Al amanecer, los invitados fueron quedándose dormidos por toda la casa. El lugar parecía un cementerio de monstruos. Había gente en el suelo, y hasta arriba de las mesas.

El primero en despertar fue Drácula, quien fue al lavabo a quitarse el maquillaje. Al regresar del baño, el hombre lobo se le acercó:

–¿Me ayudas a buscar mi garra izquierda? No puedo encontrarla.

Buscaron en el salón, en la cocina y en los baños. Buscaron incluso bajo los tentáculos de Cthulhu, que por algún motivo se había quedado dormido en la bañera. Luego de varios minutos, Drácula la encontró en uno de los sillones.

–¡Aquí está! –dijo.

El hombre lobo no contestó. Estaba de pie a pocos metros, había quedado absorto ante un objeto que alguien había dejado:

–Mira –dijo casi sin aliento.

En el suelo había unos zapatos de la mejor calidad, lustrados de modo impecable.

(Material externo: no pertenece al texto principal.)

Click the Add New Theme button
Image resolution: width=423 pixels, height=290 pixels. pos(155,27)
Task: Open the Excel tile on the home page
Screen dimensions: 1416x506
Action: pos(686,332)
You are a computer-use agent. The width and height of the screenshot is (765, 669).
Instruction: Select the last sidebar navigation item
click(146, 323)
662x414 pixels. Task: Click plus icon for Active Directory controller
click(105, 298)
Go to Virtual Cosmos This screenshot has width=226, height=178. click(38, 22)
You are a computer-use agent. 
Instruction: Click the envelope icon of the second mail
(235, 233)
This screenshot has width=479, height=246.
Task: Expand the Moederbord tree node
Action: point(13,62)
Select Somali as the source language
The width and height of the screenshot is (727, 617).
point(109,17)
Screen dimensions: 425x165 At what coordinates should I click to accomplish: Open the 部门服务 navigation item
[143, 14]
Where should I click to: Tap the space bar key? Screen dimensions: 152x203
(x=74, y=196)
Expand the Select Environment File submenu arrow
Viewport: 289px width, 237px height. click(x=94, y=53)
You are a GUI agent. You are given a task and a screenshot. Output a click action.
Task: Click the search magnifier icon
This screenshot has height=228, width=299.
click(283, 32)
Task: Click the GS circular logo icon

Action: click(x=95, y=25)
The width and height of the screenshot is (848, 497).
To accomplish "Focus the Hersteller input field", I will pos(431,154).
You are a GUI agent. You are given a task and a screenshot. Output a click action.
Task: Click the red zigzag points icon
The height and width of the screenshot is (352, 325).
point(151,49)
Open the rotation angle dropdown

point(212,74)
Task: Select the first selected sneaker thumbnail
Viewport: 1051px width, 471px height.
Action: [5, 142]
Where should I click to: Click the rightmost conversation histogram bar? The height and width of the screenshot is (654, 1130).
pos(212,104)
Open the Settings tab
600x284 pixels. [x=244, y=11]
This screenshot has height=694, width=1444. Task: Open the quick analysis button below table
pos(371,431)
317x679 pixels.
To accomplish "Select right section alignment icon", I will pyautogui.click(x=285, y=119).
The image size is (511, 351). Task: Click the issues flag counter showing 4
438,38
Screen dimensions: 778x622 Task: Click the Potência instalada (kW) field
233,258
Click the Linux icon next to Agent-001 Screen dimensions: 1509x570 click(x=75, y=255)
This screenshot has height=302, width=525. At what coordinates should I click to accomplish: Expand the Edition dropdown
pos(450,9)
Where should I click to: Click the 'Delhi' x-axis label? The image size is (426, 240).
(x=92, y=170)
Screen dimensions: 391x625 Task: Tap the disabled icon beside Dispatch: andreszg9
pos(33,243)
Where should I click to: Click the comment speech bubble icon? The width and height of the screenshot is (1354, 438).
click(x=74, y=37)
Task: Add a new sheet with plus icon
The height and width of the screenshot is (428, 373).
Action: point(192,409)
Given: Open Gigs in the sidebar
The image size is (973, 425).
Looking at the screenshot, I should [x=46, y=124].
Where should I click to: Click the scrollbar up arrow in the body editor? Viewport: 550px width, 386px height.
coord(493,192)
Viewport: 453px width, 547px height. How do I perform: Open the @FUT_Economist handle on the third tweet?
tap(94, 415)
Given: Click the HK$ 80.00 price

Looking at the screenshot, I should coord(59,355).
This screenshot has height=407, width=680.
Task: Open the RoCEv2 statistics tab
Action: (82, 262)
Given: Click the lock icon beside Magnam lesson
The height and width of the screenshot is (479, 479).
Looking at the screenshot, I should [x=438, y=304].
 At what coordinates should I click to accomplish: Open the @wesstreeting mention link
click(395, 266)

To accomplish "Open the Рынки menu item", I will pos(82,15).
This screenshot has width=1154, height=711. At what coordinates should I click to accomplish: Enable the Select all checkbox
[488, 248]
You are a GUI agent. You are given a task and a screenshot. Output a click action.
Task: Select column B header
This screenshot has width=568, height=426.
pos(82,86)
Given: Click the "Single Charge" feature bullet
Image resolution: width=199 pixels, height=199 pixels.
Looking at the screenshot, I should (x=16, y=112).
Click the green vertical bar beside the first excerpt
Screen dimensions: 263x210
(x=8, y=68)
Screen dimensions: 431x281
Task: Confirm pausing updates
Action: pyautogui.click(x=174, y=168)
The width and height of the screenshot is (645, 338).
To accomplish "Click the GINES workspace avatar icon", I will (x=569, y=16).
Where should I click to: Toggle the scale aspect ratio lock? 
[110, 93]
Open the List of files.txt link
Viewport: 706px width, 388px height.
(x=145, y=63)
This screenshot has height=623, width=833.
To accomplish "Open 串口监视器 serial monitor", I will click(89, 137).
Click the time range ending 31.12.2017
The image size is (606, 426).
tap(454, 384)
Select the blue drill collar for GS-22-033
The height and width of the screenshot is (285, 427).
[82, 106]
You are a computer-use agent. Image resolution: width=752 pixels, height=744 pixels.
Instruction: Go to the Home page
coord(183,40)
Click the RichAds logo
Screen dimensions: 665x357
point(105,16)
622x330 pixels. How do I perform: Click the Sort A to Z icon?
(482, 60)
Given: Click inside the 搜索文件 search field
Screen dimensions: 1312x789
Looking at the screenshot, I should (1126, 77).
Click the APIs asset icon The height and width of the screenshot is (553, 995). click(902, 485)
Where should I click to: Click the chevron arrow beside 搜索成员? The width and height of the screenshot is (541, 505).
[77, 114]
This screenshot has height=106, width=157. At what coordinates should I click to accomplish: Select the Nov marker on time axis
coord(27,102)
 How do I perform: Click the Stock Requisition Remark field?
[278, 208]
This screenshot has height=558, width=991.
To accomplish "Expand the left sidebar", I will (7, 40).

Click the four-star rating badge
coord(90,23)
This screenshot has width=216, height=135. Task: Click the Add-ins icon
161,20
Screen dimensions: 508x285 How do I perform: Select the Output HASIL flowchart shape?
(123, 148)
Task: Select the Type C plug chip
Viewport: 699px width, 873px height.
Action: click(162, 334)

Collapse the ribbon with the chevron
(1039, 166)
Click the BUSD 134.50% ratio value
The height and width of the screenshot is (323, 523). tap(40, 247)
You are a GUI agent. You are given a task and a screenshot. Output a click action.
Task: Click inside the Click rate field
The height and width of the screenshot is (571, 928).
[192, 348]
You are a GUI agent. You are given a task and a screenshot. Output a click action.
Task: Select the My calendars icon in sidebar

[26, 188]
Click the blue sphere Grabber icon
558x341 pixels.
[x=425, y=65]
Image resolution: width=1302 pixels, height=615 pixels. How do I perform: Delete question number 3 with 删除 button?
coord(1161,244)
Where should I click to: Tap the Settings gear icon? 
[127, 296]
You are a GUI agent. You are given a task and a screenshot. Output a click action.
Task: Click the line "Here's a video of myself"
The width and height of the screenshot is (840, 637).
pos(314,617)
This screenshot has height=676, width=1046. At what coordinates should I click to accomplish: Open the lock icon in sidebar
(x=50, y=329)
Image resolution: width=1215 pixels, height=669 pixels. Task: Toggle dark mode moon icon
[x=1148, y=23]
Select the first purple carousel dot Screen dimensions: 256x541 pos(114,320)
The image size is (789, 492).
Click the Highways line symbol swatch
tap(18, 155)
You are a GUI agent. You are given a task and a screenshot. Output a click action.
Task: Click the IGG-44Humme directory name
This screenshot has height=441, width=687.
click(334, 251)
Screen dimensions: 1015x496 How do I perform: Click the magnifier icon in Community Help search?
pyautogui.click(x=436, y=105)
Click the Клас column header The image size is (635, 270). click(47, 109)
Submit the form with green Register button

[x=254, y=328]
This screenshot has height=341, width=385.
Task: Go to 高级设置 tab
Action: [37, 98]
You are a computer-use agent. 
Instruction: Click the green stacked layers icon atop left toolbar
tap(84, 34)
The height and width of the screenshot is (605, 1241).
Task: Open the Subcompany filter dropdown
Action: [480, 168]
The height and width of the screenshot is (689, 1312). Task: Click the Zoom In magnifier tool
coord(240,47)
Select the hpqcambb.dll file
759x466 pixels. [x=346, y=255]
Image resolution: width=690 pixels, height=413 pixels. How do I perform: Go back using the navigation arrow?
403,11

Se acercaron y, junto a ellos, vieron el traje completo. Allí estaban los pantalones, la camisa, y hasta la corbata con vivos plateados. El hombre lobo removió las prendas y encontró aquello que deseaba y a la vez le aterraba encontrar: una máscara con la piel más realista que jamás hubiese visto; una máscara con el cabello bien peinado, afeitada al ras, sin señas particulares que pudieran ser de ayuda para distinguirlo en el tren durante la hora pico, en la fila del banco o sentado en una oficina.

Los demás, que también buscaban las partes de sus disfraces, fueron acercándose para ver aquella máscara.

La miraron en silencio, mientras el hombre lobo la sostenía en sus manos. No se necesitaron palabras; las miradas lo decían todo: aquella noche de brujas, el Diablo se disfrazó de humano.